Safety is always a top priority when working at tall heights. Scaffolding can present numerous hazards, especially if it isn’t properly put together or if specific safety protocols aren’t followed.
Companies that follow the safety guidelines detailed below should prevent most accidents and injuries resulting from working at certain heights.
Common Scaffolding Hazards
Some of the most common scaffolding hazards include the following:
An incorrectly built scaffold runs a risk of collapse. In addition, carelessness with heavy equipment or materials may cause damage to the supports, overload the scaffold, or otherwise lead to a collapse.
Falling from scaffold
Poor construction without proper guards or failure to use adequate fall arrest equipment could lead to injuries from falls. Typically, any scaffold over ten feet from the ground needs some form of protection from falls.
Struck by falling objects
Items dropped from scaffolds could injure those on lower platforms or the ground. Installing proper toe boards or barricades can prevent injury from falling objects.
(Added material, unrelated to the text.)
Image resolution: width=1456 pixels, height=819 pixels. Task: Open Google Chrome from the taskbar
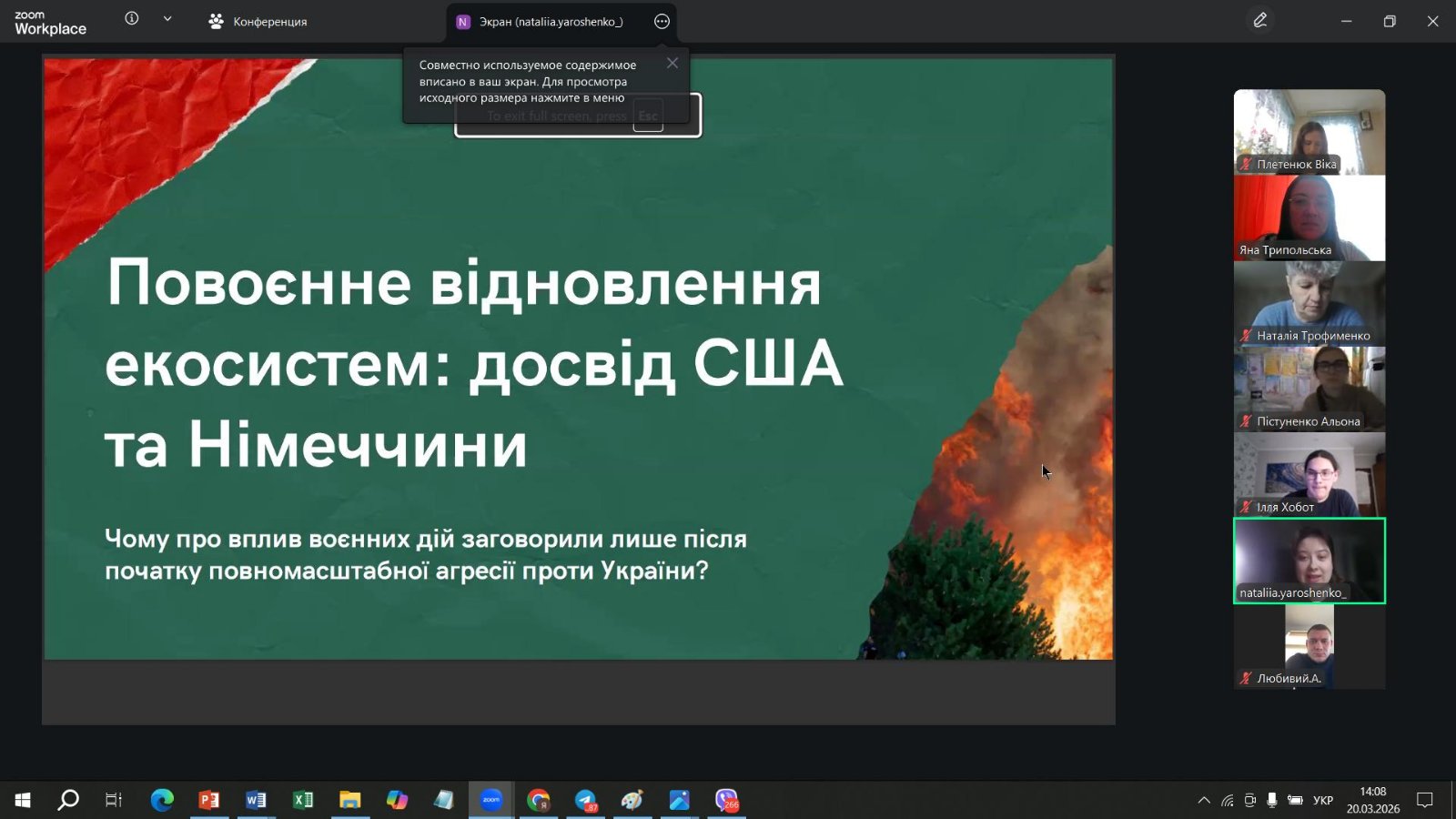coord(539,800)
Scaffolds built near power lines put workers at risk of electric shock. OSHA regulations require a minimum of ten feet clearance between scaffolds and electrical hazards. If the distance is less than ten feet, the line needs to be shut off.
General Scaffolding Safety Tips
With the most common hazards in mind, we can take a look at the types of safety standards employees and managers should generally follow.
Know local regulations
First off, it’s important to be familiar with local regulations and laws. Each state and city has its own laws governing scaffold safety, and OSHA itself has a set of universal safety rules. Knowing and following these rules is key to preventing serious injury while working on scaffolding systems.
Note potential hazards
Constant vigilance is vital when working at height, and it’s important to inspect the area and equipment for potential hazards. The work area, tools, and scaffolding structure itself all need to be examined at frequent intervals to prevent hazards from going unnoticed.
Also, any time a change in the work area or scaffolding occurs, the structure should be reexamined.
Oversight from a competent person
Any time you build, move, or dismantle a scaffold, you need to have a competent person present to supervise the process. This person should perform daily inspections to check for flaws, hazards, or other issues.
Install proper guards
Guard rails, toe boards, barricades, and other guards can prevent falls or injuries from falling objects. Note that ladders or stairs should also be installed and that rails or poles are not to be used to ascend or descend the structure.
Respect load limits
Scaffolding designs and materials should account for the types of materials and equipment that will be present on the structure. Bringing too much weight onto a given platform can cause it to collapse.
Use consistent parts
When constructing a scaffold, use components that are specifically designed to be compatible. Mixing and matching parts from different manufacturers or those that are built for different loads can compromise the entire structure, leading to a collapse and/or injury.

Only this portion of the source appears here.